Moses Franklin Shinn (January 3, 1809 - 1885) was a pioneer Methodist Episcopal Church minister in Omaha, Nebraska. Aside from founding Omaha's first cemetery, called Prospect Hill, he was also renowned for renouncing his Methodist affiliation in Keokuk, Iowa in order to remain a member of the Freemasons. The incident was probably the only of its kind ever to occur in the history of the Masons. Late in his life, Shinn was reportedly "one of the wealthiest citizens of Omaha".

==Biography==
Shinn was born in Hillsboro, Ohio in 1809. In 1842 he was a Methodist circuit rider around Birmingham, Iowa. His circuit included Birmingham, Colony, Philadelphia (Kilbourne), Keosauqua, Bentonsport, Bonaparte, Utica, Washington, Winchester, and several private homes throughout Van Buren and Washington counties. Historical records place Shinn in Council Bluffs, Iowa after 1851, when it was noted he was a "fiery Methodist preacher" who some claimed was "as learned in full deck poker as in theology". Around 1851 Shinn was a minister at a settlement in Iowa called Blue Point in Jefferson County. In 1852 he was sent to Council Bluffs. He was the presiding elder of the Council Bluffs District of the Methodist Church, which included work that developed in the new neighboring Nebraska Territory.

==Shinn's Addition==
Moses Shinn was the first minister in Omaha, estimated to have moved there in 1854. He laid out "Shinn’s Addition" just northwest of the city early in Omaha's life. In that section Shinn plotted out 10 acre for a cemetery, which he called Prospect Hill. This land was eventually sold to Byron Reed, who in turn sold it to the Forest Lawn Cemetery. In 1876 the North Mission Church, a Methodist Episcopal church, was built in that subdivision, as well.

==Shinn's Ferry==
Shinn was an early settler in Butler County, joining a dozen other settlers listed by the federal government in 1859. He operated an early rope ferry 12 mi east of Columbus, Nebraska for emigrants following the Platte River. Established in 1859 near the town of Savannah, Nebraska in Butler, then county seat, Shinn's Ferry provided an alternative to both the Loup Fork ferry and the often frustrating ford at Fort Kearney. Thousands of wagons crossed at Shinn's Ferry between 1859 and 1872. Shinn reportedly held daily services for travelers using the ferry.

After a bridge was built downriver at Schyler, Nebraska in 1872, the ferry closed.

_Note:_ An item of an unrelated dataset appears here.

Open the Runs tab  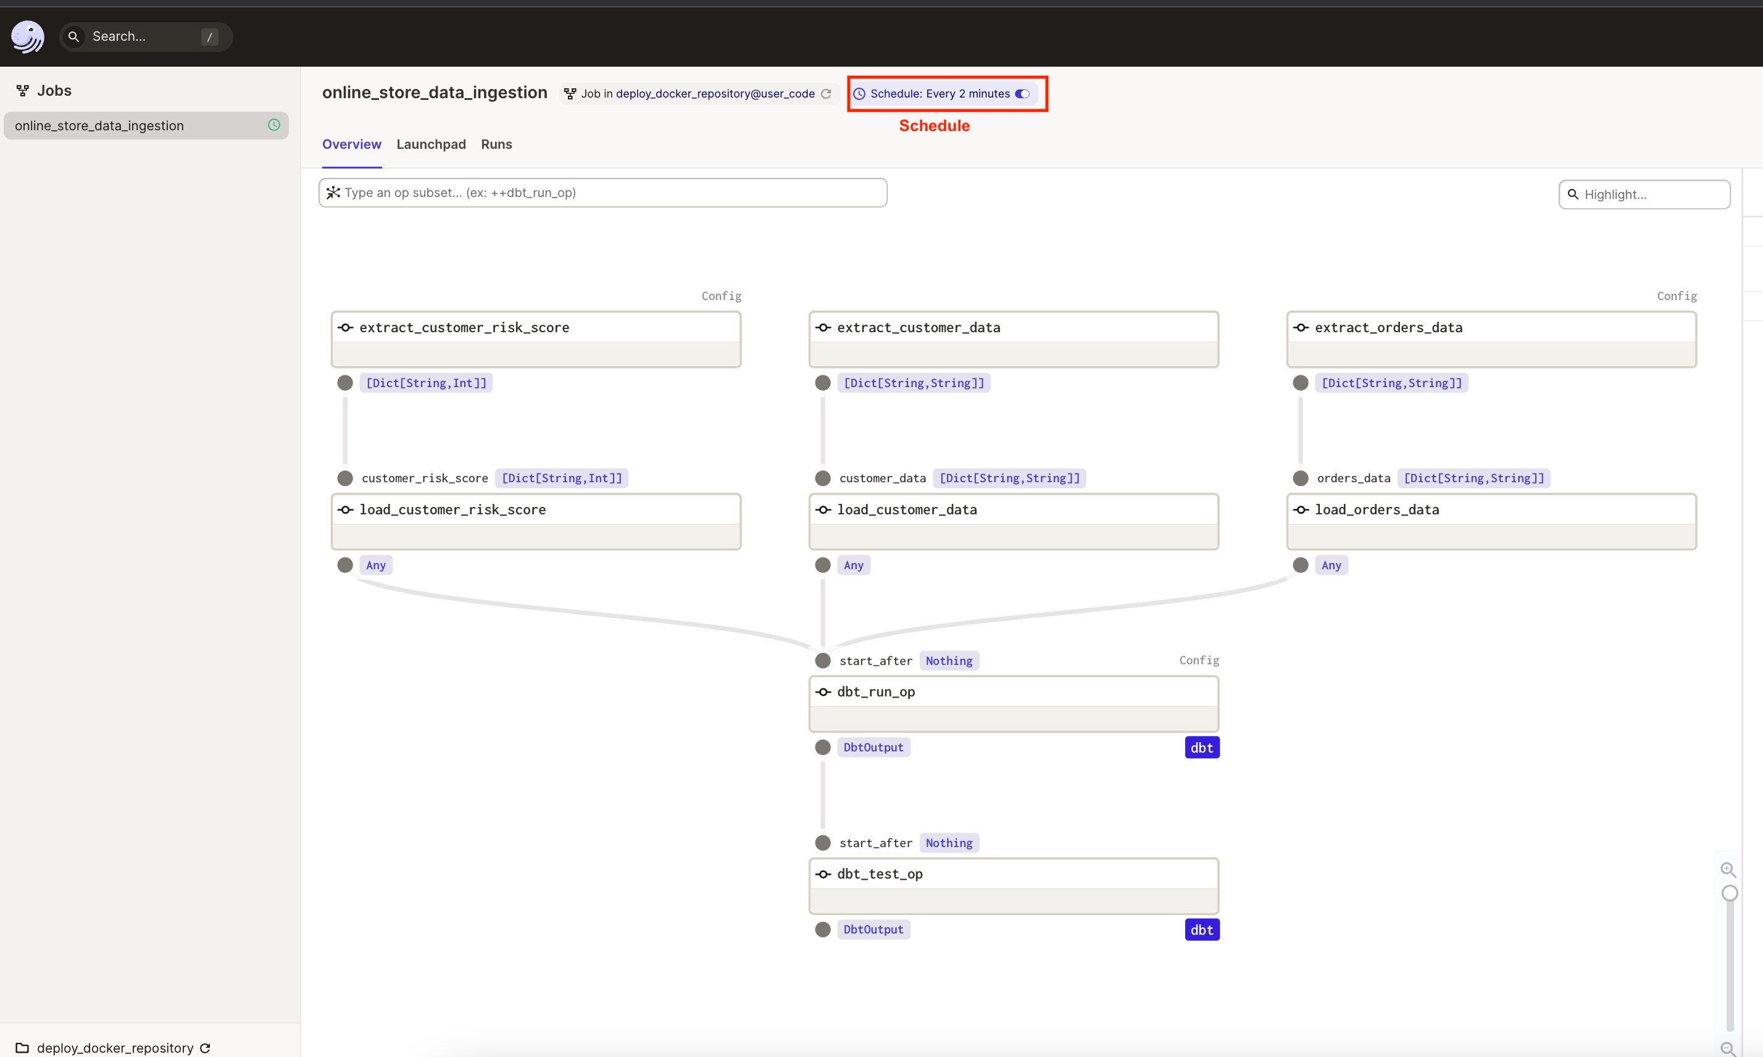(496, 144)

The town of Savannah lost the county capitol and folded several years later.

==Methodist career==
In 1884 Moses Shinn was a Methodist minister in Keokuk, Iowa, and a member of the Fort Madison, Iowa Masonic Lodge. Shinn was a powerful leader in his church and his Lodge, and reportedly was greatly appreciated by many people. That year local Methodist leadership asked Shinn to increase his participation in the church by requiring him to renounce Masonry and devote all his energy to the church. At the next general conference of the church, a resolution to that end was adopted by Shinn's fellow ministers. In response, Shinn acknowledged the will of his peers and choose to leave the ministry. Seeing this as a powerful example by an admirable man, one of his fellow pastors stood up to ask Shinn to teach him about Masonry and have him inducted into Shinn's lodge. One after another, other ministers joined in the request, and soon Masonry was accepted throughout the Methodist Episcopal Church. That action is said to have influenced the spread of the Freemasons throughout the American West.

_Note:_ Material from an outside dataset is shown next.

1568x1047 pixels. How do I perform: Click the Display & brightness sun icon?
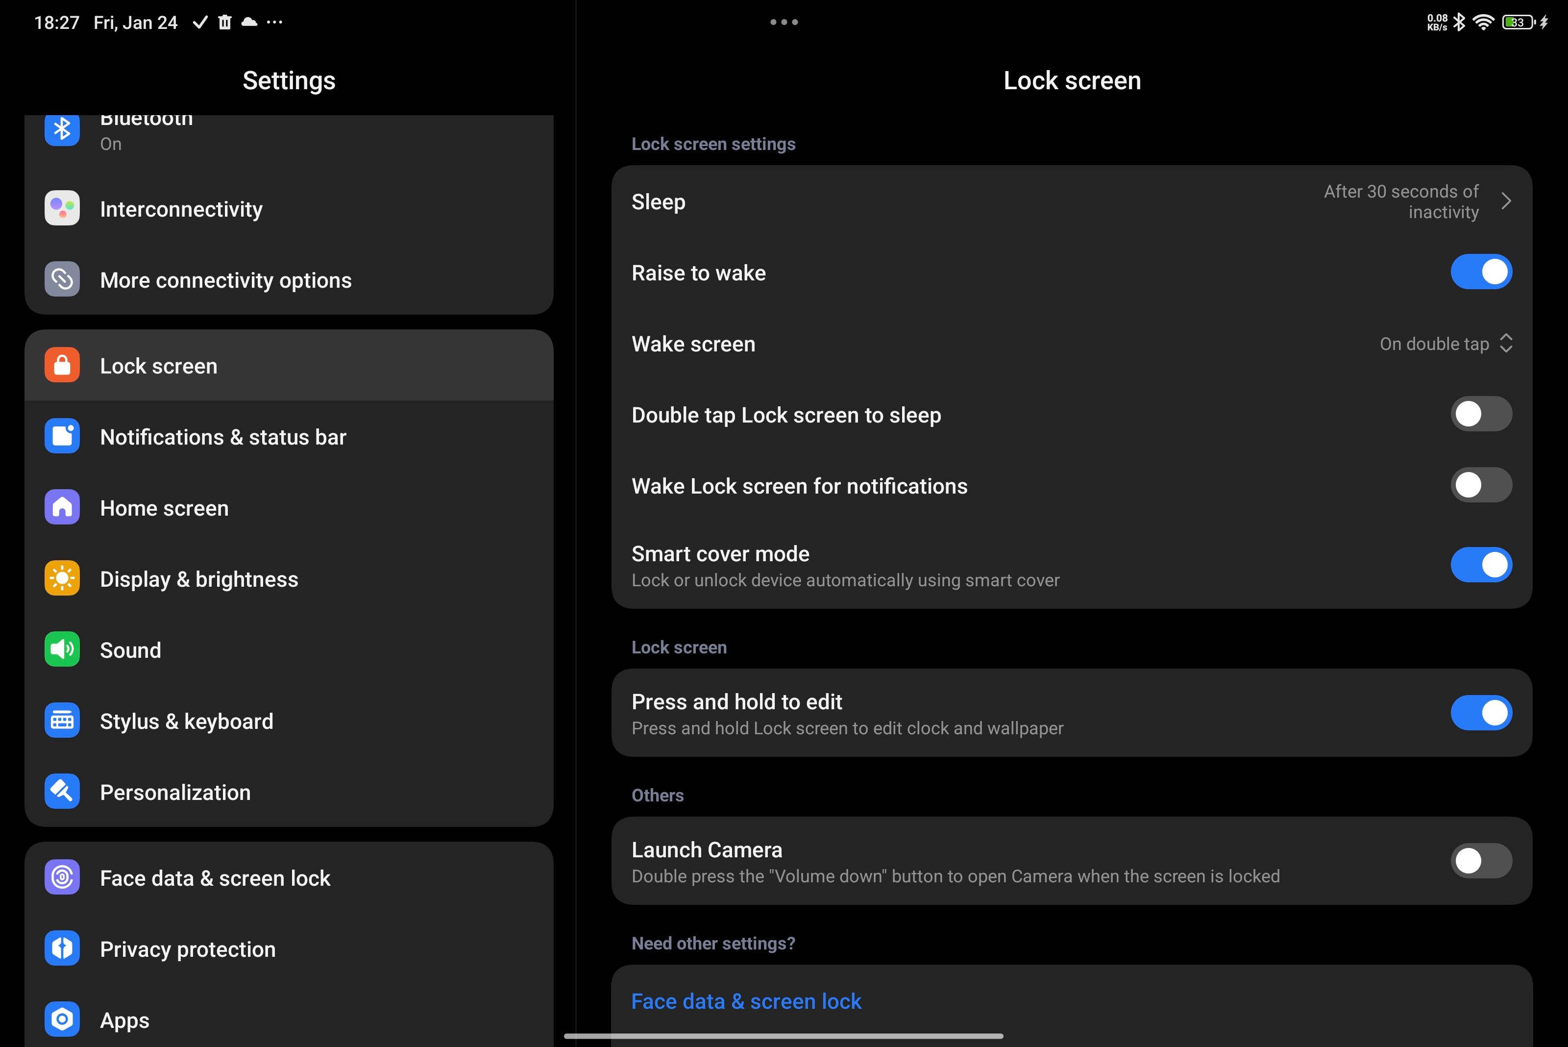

Shinn was also instrumental in the development of the Nebraska Territory's first college proposal for Simpson University. Meant to be developed on 100000 acre of land donated by the federal government, the university never came to fruition.

==Death==
After accumulating almost $250,000 of land in his time, before his death Shinn became concerned about the wealth he accumulated. He wanted to go to heaven the way the Beatitudes of the Bible told him to, poor. So he gave his wealth away until he was down to assets of $10,000 at the time of his death in 1885. A portion of the money went to help some families, including relatives; however, the majority of it went to building new churches across Iowa and Nebraska. Shinn is reportedly buried in Prospect Hill Cemetery.